NETGEAR is aware of a growing number of phone and online scams. To learn how to stay safe click here.
Forum Discussion
forty_green
Nov 06, 2014Aspirant
Rescue from failing drives #24146691
My 5-year old NV+ recently showed "Kernel panic" on the display and was inaccessible through Windows Explorer, Frontview etc. It did not respond to the power button but after pulling the plug I managed to reboot it. It resynced and I was then able to reach Frontview and run diagnostics. It passed all diagnostics except for the two original Seagate 1Tb drives, which are running in redundant X-RAID mode. The drives in bays 1 and 2 have 679 and 2127 reallocated sectors respectively, so I am assuming they are likely to fail imminently. Disk_smart.log reports drive 2 is "failing now" and "drive failure expected within 24 hours". So I have powered the ReadyNAS down and ordered 2x WD 2Tb red drives (as recommended elsewhere on the forum) to replace the Seagates, plus a 2Tb WD My Passport for USB back-up of the ReadyNAS, assuming I can rescue it.

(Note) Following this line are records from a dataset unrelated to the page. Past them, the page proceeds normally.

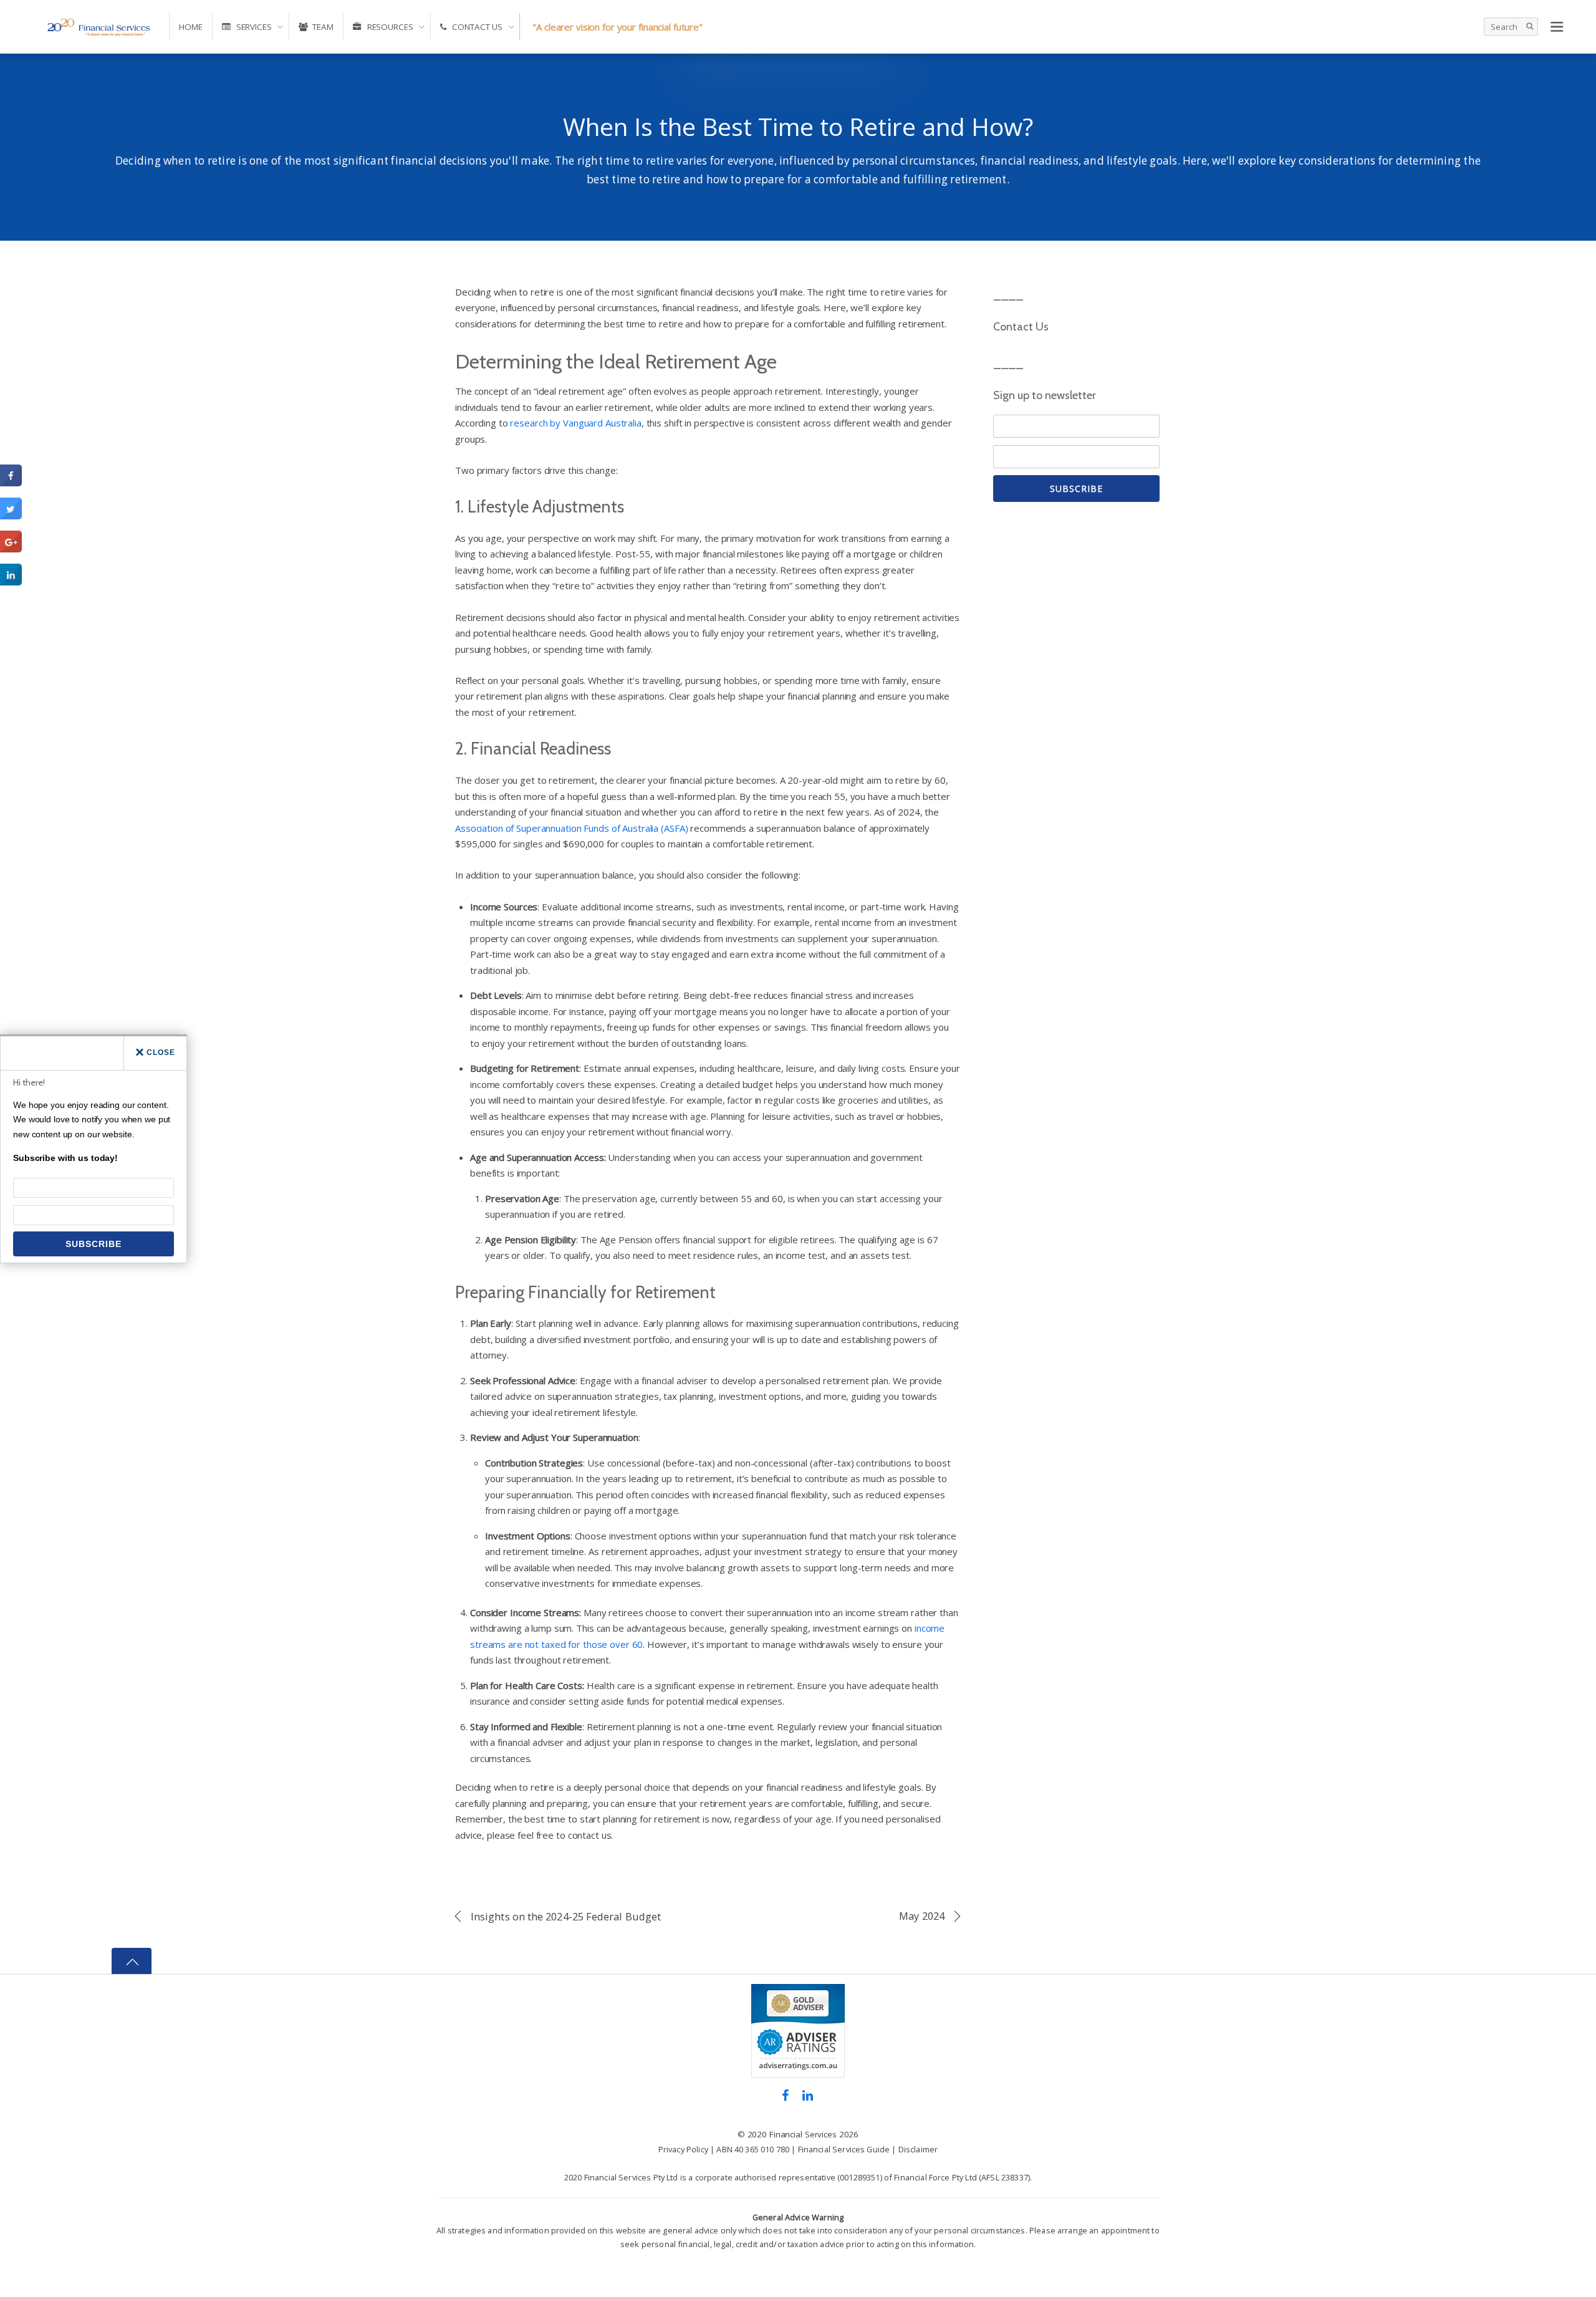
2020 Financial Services (792, 2134)
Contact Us (476, 26)
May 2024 (922, 1916)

My question is: What is the least risky sequence of rescue actions to protect my data? Plan A would be to pull drive 2 first and replace with a new drive, on the basis that drive 1 is the least sick so least likely to fail to resync. Once synching to the first new drive is complete, I would repeat the operation with drive 1, job done. Is it safer to do each swap in powered down state? Or, (Plan B), should I first plug the USB drive and back up everything to that - perhaps that operation is less stressful to the HDDs than resyncing? Or is there a better plan I haven't thought of? This is the first time I have attempted any drive swapping, so I'm stepping on eggshells. Obviously I am concerned that the whole setup might crash losing my data. Unfortunately, I have not been backing up the NAS, so have left my data rather vulnerable (lesson learnt!) Thanks for all and any advice (please assume minimal knowledge of ReadyNAS).
My question is: What is the least risky sequence of rescue actions to protect my data? Plan A would be to pull drive 2 first and replace with a new drive, on the basis that drive 1 is the least sick so least likely to fail to resync. Once synching to the first new drive is complete, I would repeat the operation with drive 1, job done. Is it safer to do each swap in powered down state? Or, (Plan B), should I first plug the USB drive and back up everything to that - perhaps that operation is less stressful to the HDDs than resyncing? Or is there a better plan I haven't thought of? This is the first time I have attempted any drive swapping, so I'm stepping on eggshells. Obviously I am concerned that the whole setup might crash losing my data. Unfortunately, I have not been backing up the NAS, so have left my data rather vulnerable (lesson learnt!) Thanks for all and any advice (please assume minimal knowledge of ReadyNAS).
12 Replies
Replies have been turned off for this discussion
- mdgm-ntgrNETGEAR Employee RetiredYou could try cloning the disk in bay 1 using dd_rescue. With the number of errors on disks 1 and 2 I don't think either disk is likely to survive a resync.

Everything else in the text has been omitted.